Les petits entrepreneurs privés - ou "cuentapropistas" - se sont multipliés depuis 2008, dans la foulée de réformes lancées par le président Raul Castro pour moderniser une économie calquée sur le modèle soviétique.

Restaurants, barbiers ou tailleurs ont fleuri sur l'île, jusqu'à employer aujourd'hui quelque 580.000 personnes, soit 12% de la population active du pays.

Idania del Rio, 36 ans, a créé voici trois ans la société "Clandestina" avec son amie espagnole Leire Fernandez. "Nous voulions réaliser quelque chose de différent en matière de confection", raconte-t-elle dans sa petite boutique de la vieille Havane.

Les deux associées ont développé un concept autour d'articles majoritairement recyclés, qui font le bonheur de touristes ravis de s'offrir des vêtements, sacs ou taies d'oreiller "made in Cuba" aussi singuliers qu'uniques.

"Nous avions cette passion pour les choses recyclées, mais la raison principale est qu'on n'avait pas d'autre choix.
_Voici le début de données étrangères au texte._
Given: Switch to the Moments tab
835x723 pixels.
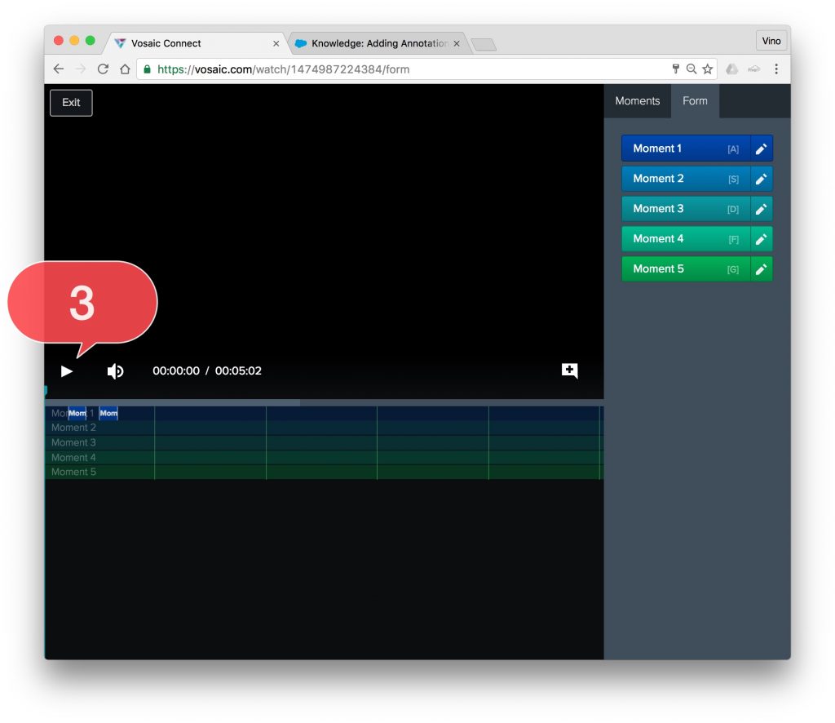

Quand nous avons cherché des matières premières il n'y avait pas grand chose sur le marché local, alors que le marché d'occasion était foisonnant", détaille Idania.

Cuba importe la majeure partie de ce qu'il consomme et pâtit fortement de l'embargo imposé par les Etats-Unis depuis 1962, qui complique l'importation de biens non alimentaires.

Idania a toutefois pu lancer une boutique en ligne pour le marché américain, profitant d'une niche ouverte par l'ex-président Barack Obama pour l'exportation de produits créatifs cubains.

- Jeunes et moins jeunes -

A Cienfuegos, port située à 230 km au sud-est de La Havane, Asley Alfonso Gil est connu pour sa capacité à ressusciter des roues de bicyclettes endommagées dans son petit atelier du centre-ville.

"Le problème est que beaucoup cassent des pièces et nous n'avons aucun moyen d'en trouver, il faut réparer", explique ce jeune homme de 29 ans en réglant l'alignement d'une roue les mains pleines de cambouis.

Le 19 avril prochain, Raul Castro cèdera la présidence, probablement à son dauphin présumé Miguel Diaz-Canel, 57 ans. Un changement qui nourrit les espoirs des "cuentapropistas", privés de matières premières et de marché de gros.

"Le rôle des jeunes qui lancent des affaires est important. Le gouvernement devrait améliorer les choses", appuie Asley. "On espère un soutien et une ouverture dans tous les sens du terme", reprend Idania.

Armando Reyes, 73 ans complète sa maigre retraite en vendant des fruits et légumes dans les rues de La Havane. Aux yeux de ce métis aux cheveux argent, le petit entrepreneuriat est aussi une bénédiction pour le consommateur.

"Les +cuentapropistas+ ont permis de résoudre un problème important. Il y a des cafétérias et des bars qui n'existaient pas auparavant, et des restaurants de bonne qualité".

- Incertitude et espoir -

Il y a sept mois, le gouvernement a freiné le secteur privé en suspendant indéfiniment l'octroi de nouvelles licences pour une trentaine d'activités parmi les plus rentables, notamment dans la restauration.

Le but affiché est de lutter contre les fraudes et d'améliorer la législation, mais cette mesure nourrit les inquiétudes au sein d'un secteur parfois pointé du doigt pour l'enrichissement de certains.

Une partie des dirigeants du pays y voient une remise en cause du modèle égalitaire socialiste. A Cuba le salaire moyen est de 30 dollars mensuels dans le secteur étatique alors qu'il est souvent largement supérieur dans le privé.

Toutefois, le Parti communiste de Cuba (PCC) a rappelé lors de son dernier Comité central le rôle crucial des "cuentapropistas", et la nécessité de "poursuivre l'actualisation du modèle économique".

Pour l'économiste cubain Pavel Vidal, de nouvelles lois devraient bientôt permettre "un meilleur niveau de contrôle de l'impôt et plus d'implication des banques" dans un secteur aujourd'hui dominé par les transactions en liquide.

"Il est très important que le secteur privé donne sa part au fisc en fonction de ses revenus, ce qui est impossible de garantir si les opérations ne passent pas par les banques. Un système fiscal progressif et efficace est profitable à tous", insiste-t-il.

"Il faut un changement en faveur du peuple. Qu'ils continuent à attribuer les licences, que les commerces continuent d'ouvrir, pour que fonctionne l'économie du pays", souhaite de son côté Asley, le réparateur de bicyclettes.